The latest results from Berkshire Hathaway Inc. show that the Oracle of Omaha has plenty of cash sloshing around.
And that could be a warning sign for a bull market that’s pushing ever higher, as well as clear evidence that Berkshire BRK.A, +2.34% BRK.B, +2.91% Chairman Warren Buffett is having a tough time putting the conglomerate’s money to work, according to Russ Mould, investment director at AJ Bell, which provides online investment platforms and stockbrokerage services.
“Yet another increase in the total cash pile at his Berkshire Hathaway, to $129.6 billion, despite $12 billion in net new investments in traded securities in the second quarter (mainly Apple AAPL, +0.52% ), suggests that master investor Warren Buffett is still having difficulty in finding value in U.S. — and perhaps global — stocks,” Mould said in a note to clients on Monday.
Read: Profit surges at Buffett’s Berkshire Hathaway in the second quarter
Here’s his chart showing how Buffett’s cash mound has grown and grown:
“This is something that investors should consider, as key indexes such as the S&P 500 SPX, +0.35% and FTSE 100 UKX, +0.06% make heavy weather of getting back to, and breaking away from, the all-time highs they set earlier in the year,” said Mould.

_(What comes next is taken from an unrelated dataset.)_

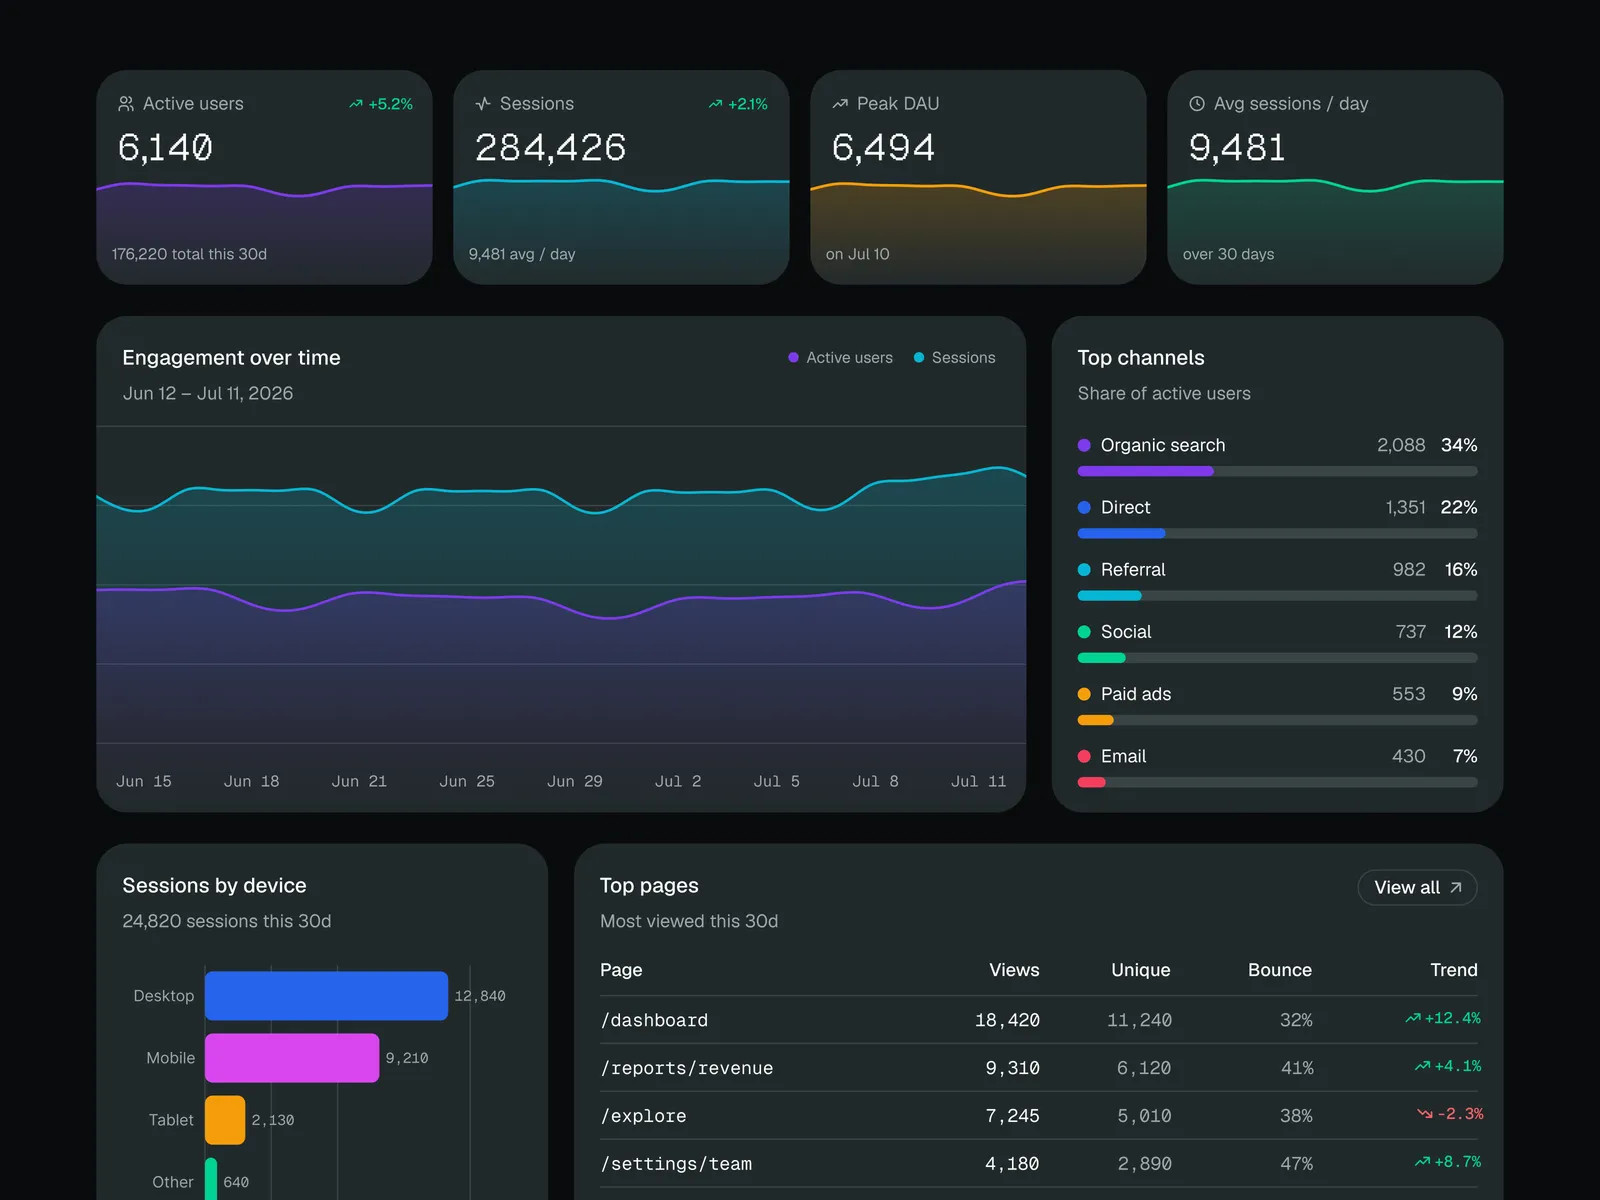
Task: Sort table by the Bounce column header
Action: [1280, 970]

As well, investors and executives should take note that “ultimate contrarians” Buffett and partner Charlie Munger are sitting on the sidelines when it comes to acquisitions. Mould noted how Buffett warned in his annual shareholder letter in February of this very thing: Not enough good companies were available to buy at reasonable prices.

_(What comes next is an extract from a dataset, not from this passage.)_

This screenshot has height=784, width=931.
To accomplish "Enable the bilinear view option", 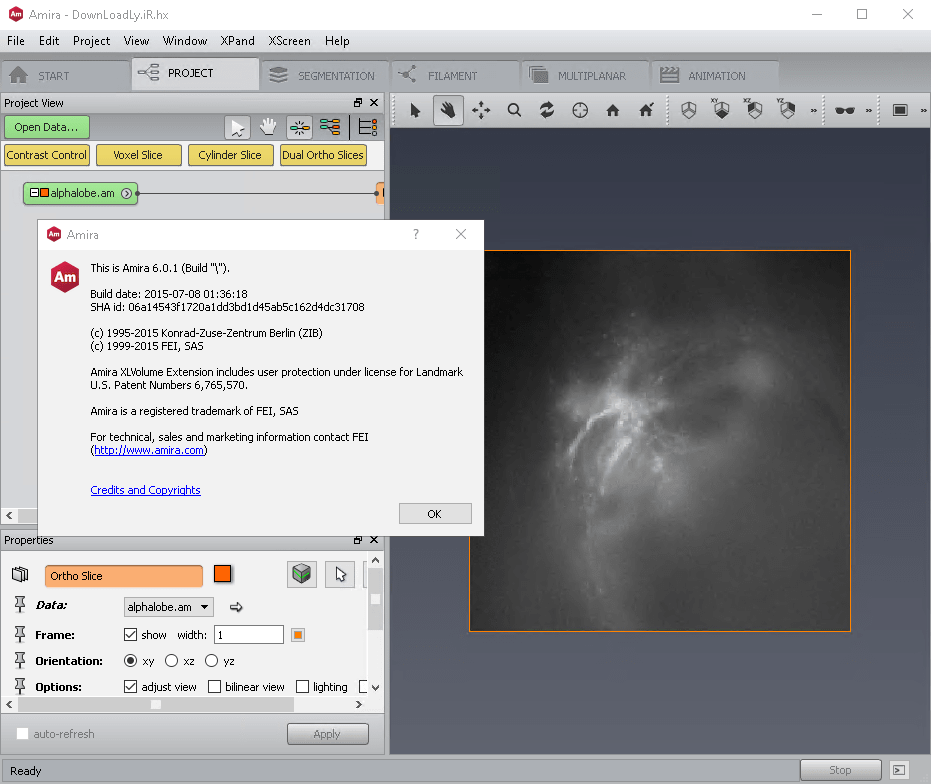I will point(215,687).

Yet research from Moody’s Analytics shows the value of global mergers and acquisitions shooting to $2.6 trillion in the first half of this year, just below a record set in 2007, said Mould.
“M&A tends to peak when animal spirits are running high and often when executives feel their own shares are expensive enough to make them a valuable acquisition currency (not that this is necessarily a good thing for the sellers and the recipients of those shares, namely investors),” he said.
He noted that Berkshire Hathaway’s cash pile grew in 1998-99, just ahead of the bursting of a tech-stock bubble, then again in 2005 to 2007, as markets again became frothy. But then the Berkshire sage and company used the period from 2000 to 2003, and then 2007 and 2009, to buy assets at lower valuations as markets were melting down.
Also read: Warren Buffett’s favorite metric suggests some serious pain awaits investors
Berkshire’s growing mound of money comes as the stock market is just three weeks away from making history as the longest bull market on record.